Background & aims: COVID-19 is an emergency public health problem of global importance. This study aimed to investigate the effect of foods and nutrients as complementary approaches on the recovery from COVID-19 in 170 countries, especially considering the complexity of the disease and the current scarcity of active treatments.
Methods: A retrospective study was performed using the Kaggle database, which links the consumption of various foods with recovery from COVID-19 in 170 countries, using multivariate analysis based on a generalized linear model.
Results: The results showed that certain foods had a positive effect on recovery from COVID-19: eggs, fish and seafood, fruits, meat, milk, starchy roots, stimulants, vegetable products, nuts, vegetable oil and vegetables. In general, consumption of higher levels of proteins and lipids had a positive effect on COVID-19 recovery, whereas high consumption of alcoholic beverages had a negative effect. In developed countries, where hunger had been eradicated, the effect of food on recovery from COVID-19 had a greater magnitude than in countries with a higher global hunger index (GHI), where there was almost no identifiable effect.
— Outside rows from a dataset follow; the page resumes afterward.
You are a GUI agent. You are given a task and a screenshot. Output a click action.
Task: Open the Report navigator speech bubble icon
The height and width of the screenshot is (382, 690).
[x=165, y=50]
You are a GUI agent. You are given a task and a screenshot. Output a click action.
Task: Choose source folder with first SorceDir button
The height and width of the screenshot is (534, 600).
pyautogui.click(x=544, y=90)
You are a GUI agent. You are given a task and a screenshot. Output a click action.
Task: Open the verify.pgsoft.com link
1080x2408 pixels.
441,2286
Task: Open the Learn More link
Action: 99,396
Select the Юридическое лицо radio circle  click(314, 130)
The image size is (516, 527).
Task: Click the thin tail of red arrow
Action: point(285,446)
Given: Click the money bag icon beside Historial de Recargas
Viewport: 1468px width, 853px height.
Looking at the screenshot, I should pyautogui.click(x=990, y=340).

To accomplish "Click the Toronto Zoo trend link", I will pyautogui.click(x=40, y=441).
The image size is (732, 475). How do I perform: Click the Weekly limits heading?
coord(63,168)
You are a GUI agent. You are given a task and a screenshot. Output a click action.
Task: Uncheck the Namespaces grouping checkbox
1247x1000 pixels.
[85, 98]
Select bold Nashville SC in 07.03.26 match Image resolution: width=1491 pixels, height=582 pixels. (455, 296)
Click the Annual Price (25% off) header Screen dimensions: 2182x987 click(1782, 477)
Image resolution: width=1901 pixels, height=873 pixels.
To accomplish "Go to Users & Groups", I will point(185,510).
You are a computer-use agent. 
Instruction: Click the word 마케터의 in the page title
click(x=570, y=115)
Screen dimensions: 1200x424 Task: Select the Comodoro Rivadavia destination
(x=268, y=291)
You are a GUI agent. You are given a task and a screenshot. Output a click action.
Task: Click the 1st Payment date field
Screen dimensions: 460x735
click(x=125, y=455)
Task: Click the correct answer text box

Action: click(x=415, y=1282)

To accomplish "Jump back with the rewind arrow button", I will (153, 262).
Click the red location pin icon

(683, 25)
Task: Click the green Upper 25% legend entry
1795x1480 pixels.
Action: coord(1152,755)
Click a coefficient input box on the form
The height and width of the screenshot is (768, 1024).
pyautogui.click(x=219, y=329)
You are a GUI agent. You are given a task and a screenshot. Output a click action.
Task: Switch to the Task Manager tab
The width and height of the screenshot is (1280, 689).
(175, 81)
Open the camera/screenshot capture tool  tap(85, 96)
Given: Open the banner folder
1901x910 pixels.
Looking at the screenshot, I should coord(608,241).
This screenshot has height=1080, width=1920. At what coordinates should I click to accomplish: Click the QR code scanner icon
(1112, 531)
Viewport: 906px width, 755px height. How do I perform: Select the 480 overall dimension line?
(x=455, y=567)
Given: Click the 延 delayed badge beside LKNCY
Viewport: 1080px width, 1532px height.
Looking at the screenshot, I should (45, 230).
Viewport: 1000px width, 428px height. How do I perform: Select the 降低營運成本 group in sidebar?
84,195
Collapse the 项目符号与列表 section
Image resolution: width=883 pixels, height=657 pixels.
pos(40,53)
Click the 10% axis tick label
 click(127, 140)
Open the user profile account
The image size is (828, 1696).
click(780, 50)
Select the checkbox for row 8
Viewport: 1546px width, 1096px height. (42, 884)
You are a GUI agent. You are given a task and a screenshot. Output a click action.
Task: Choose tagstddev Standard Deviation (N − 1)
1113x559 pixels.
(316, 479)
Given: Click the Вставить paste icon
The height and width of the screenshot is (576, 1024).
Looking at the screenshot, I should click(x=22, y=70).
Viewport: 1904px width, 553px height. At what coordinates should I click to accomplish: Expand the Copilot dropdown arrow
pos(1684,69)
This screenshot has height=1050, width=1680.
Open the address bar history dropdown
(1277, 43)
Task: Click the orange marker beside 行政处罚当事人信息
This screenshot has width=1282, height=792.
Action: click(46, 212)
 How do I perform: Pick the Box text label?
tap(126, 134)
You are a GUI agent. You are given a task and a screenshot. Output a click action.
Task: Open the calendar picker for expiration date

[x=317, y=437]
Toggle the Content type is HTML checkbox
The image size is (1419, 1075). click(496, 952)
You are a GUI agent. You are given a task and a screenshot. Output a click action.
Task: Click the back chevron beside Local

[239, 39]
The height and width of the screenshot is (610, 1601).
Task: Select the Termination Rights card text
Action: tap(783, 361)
Conclusion: Several foods had a positive effect on COVID-19 recovery in developed countries, especially food groups with a higher content of lipids, proteins, antioxidants and micronutrients (e.g., selenium and zinc). In countries with extreme poverty (high GHI), foods presented little effect on recovery from COVID-19.
Keywords: Coronavirus; Hunger; Macronutrients; Multivariate analysis; Nutrients.